• TASK ITEM
Once the pictures are set aside, output all the records exactly.

Start of Block

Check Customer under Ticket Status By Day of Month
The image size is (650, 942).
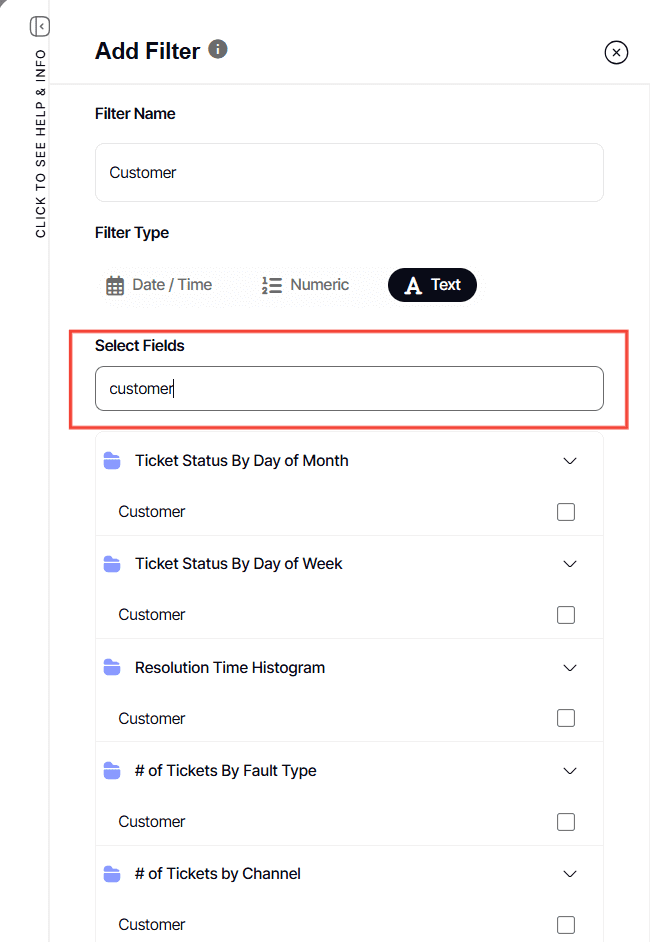point(566,511)
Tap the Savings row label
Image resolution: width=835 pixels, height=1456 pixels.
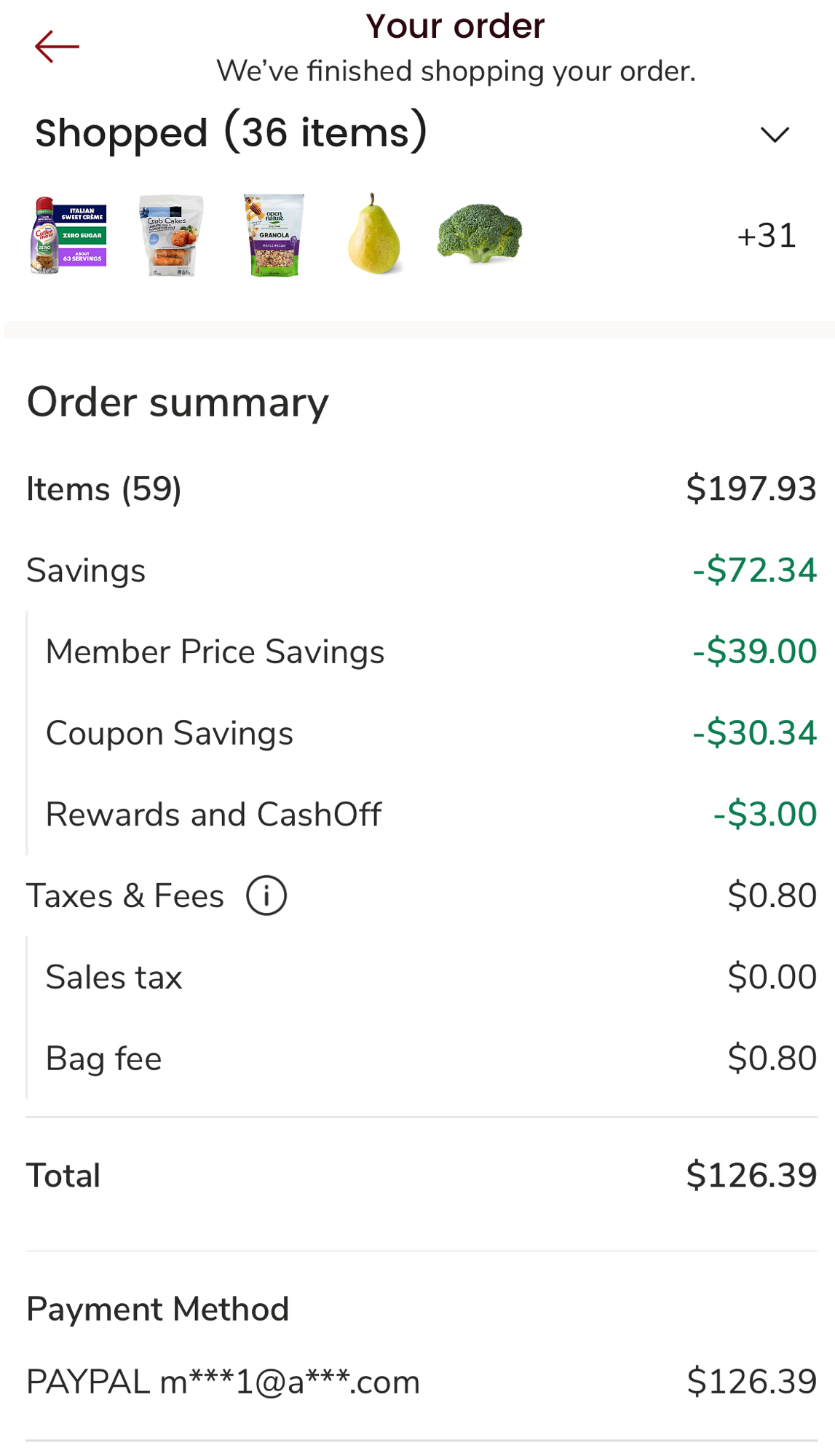(86, 571)
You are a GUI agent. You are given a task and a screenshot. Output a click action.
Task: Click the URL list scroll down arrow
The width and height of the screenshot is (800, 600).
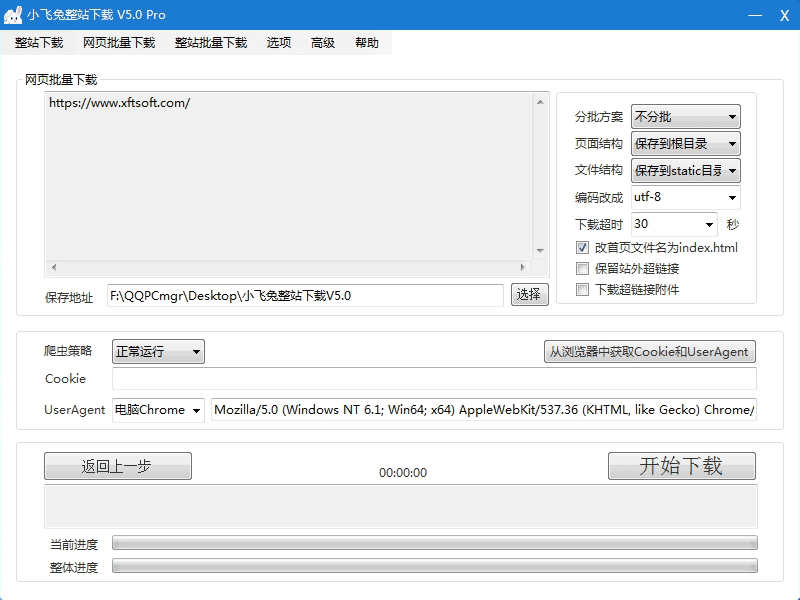point(540,250)
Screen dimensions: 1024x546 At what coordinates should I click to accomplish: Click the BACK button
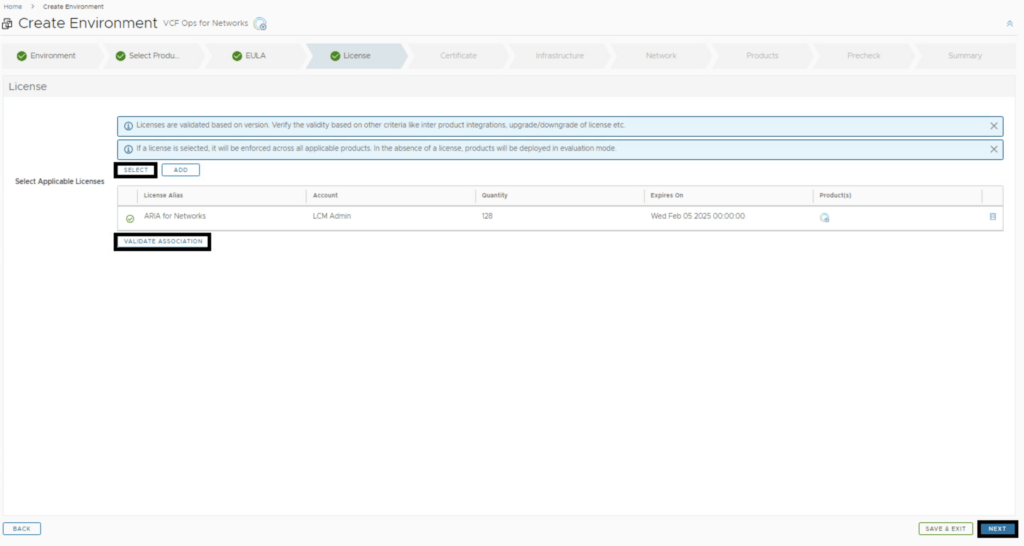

End of Block

• TASK RESULT
Check Customer under Ticket Status By Day of Month
The image size is (650, 942).
point(566,511)
Tap the Savings row label
Image resolution: width=835 pixels, height=1456 pixels.
(86, 571)
You are a GUI agent. You are given a task and a screenshot. Output a click action.
Task: Click the URL list scroll down arrow
The width and height of the screenshot is (800, 600).
point(540,250)
Screen dimensions: 1024x546 At what coordinates should I click to accomplish: Click the BACK button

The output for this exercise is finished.